→ **Aim of the exercise**: Return only the number of lines in the data below where the word "button" appears.

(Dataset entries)
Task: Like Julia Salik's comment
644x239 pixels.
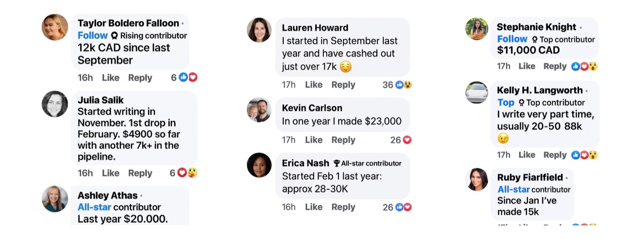Action: pos(111,173)
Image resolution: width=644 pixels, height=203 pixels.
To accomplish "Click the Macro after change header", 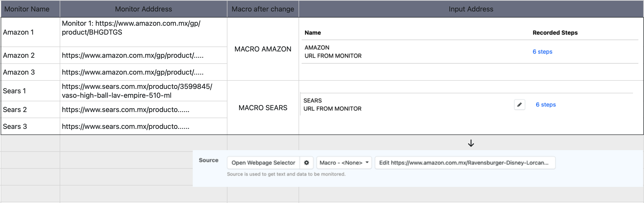I will (263, 9).
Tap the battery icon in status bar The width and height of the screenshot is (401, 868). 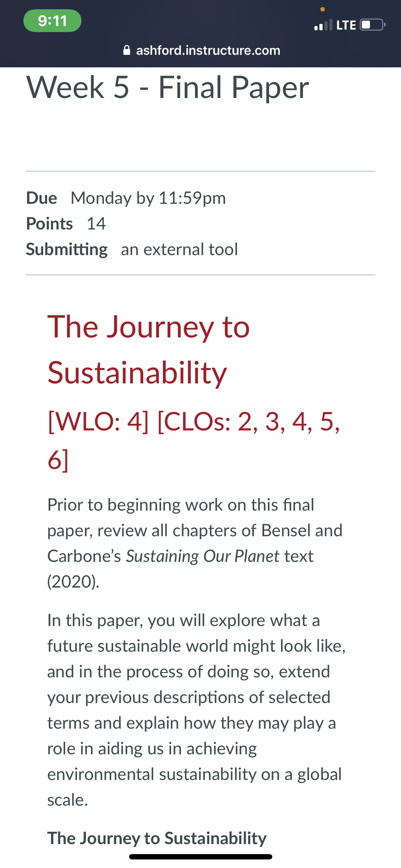coord(372,25)
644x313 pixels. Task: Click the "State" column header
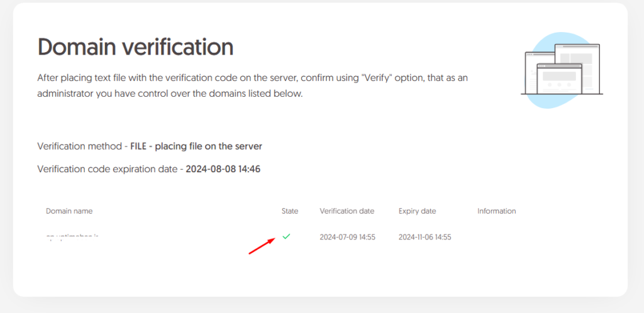[x=290, y=211]
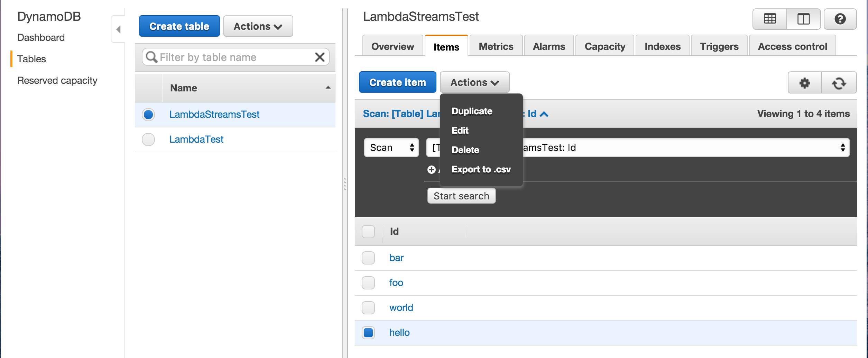Check the box for item foo
The width and height of the screenshot is (868, 358).
[368, 283]
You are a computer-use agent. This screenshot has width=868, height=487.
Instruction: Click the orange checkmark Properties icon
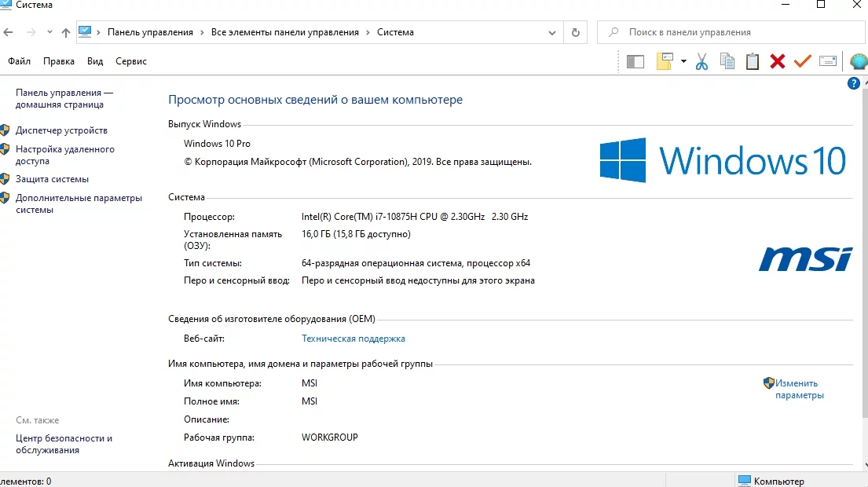tap(802, 61)
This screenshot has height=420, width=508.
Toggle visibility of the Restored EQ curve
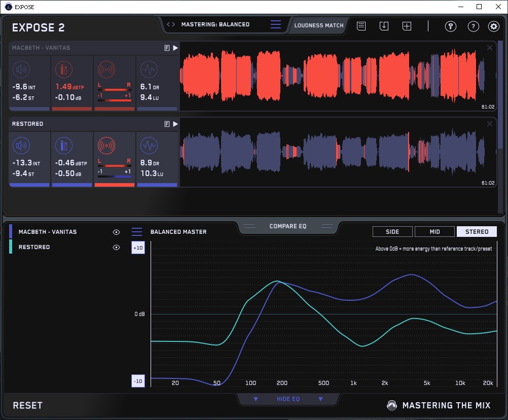pyautogui.click(x=116, y=247)
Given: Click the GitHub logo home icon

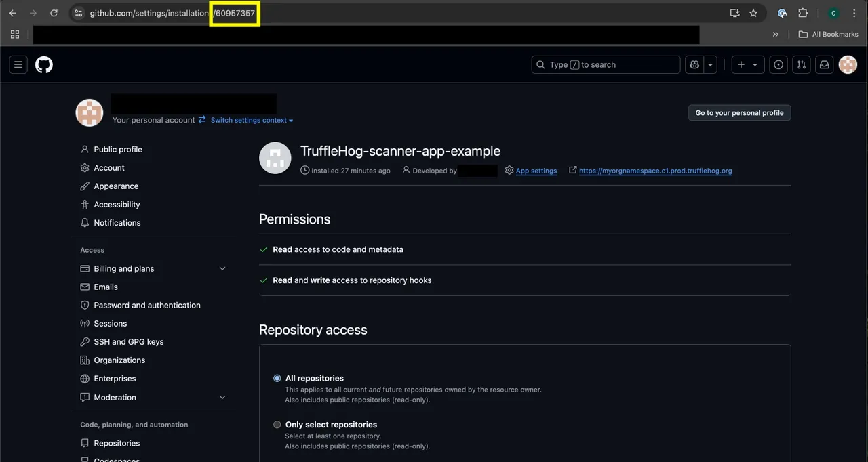Looking at the screenshot, I should (43, 64).
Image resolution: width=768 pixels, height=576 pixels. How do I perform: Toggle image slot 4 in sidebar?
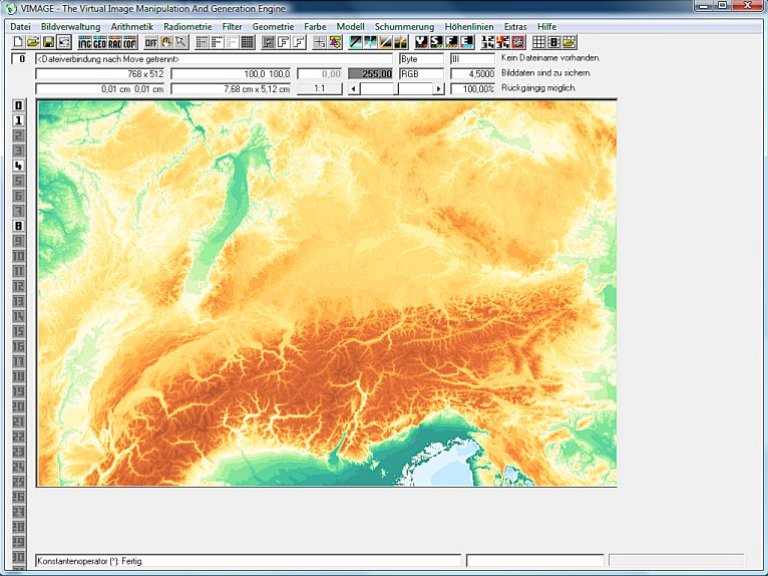[x=18, y=165]
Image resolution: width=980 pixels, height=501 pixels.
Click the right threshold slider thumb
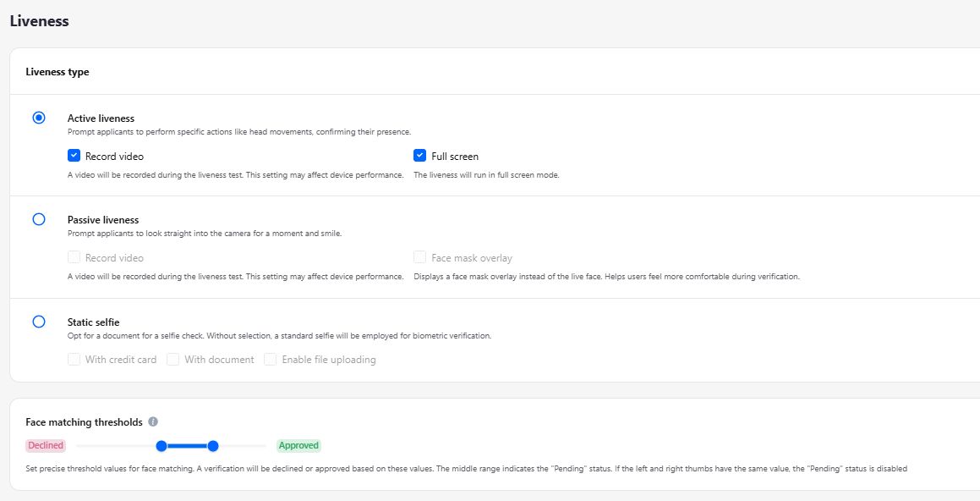click(213, 446)
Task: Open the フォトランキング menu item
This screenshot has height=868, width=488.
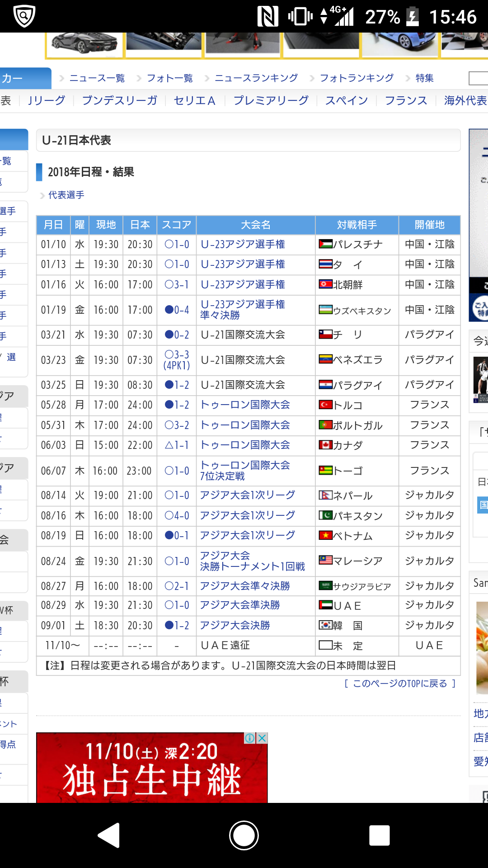Action: coord(357,78)
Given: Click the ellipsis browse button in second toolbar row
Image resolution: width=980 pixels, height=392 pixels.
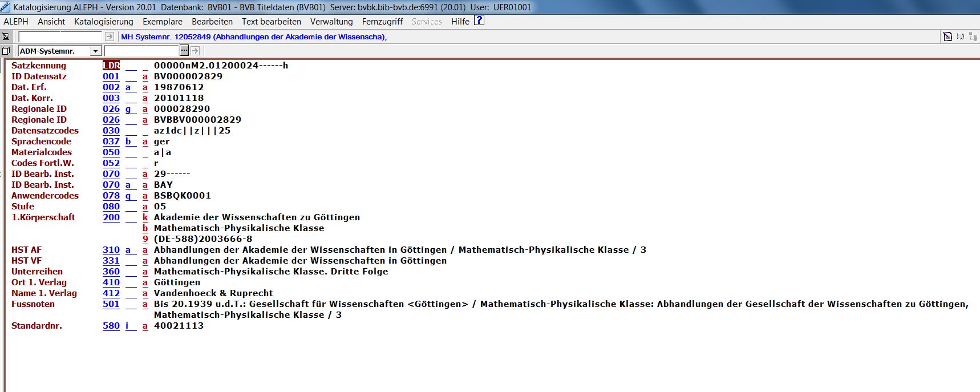Looking at the screenshot, I should tap(184, 51).
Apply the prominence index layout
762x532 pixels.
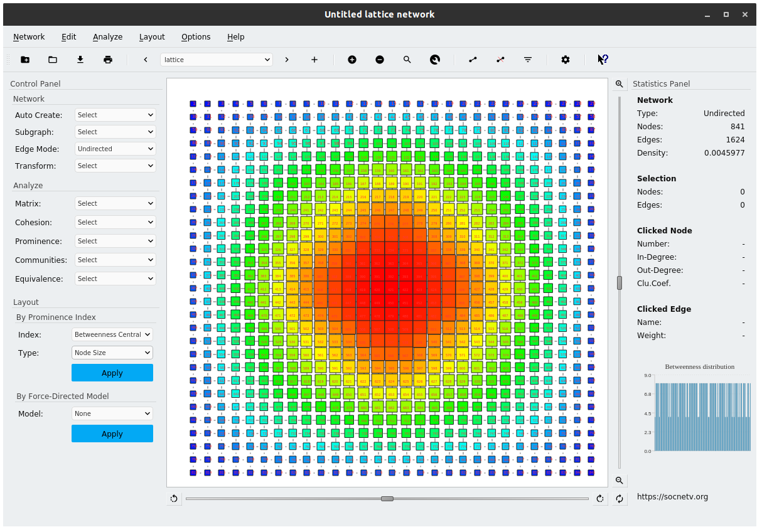(x=112, y=372)
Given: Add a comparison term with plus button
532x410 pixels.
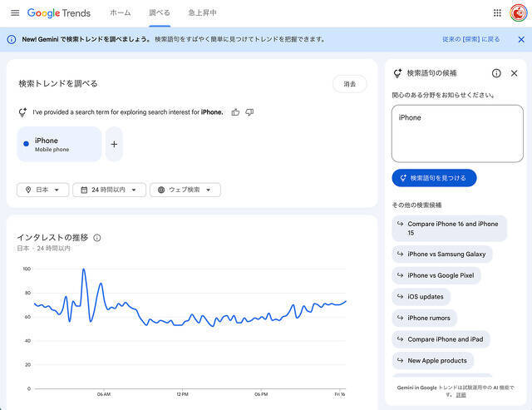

→ **Written response**: 2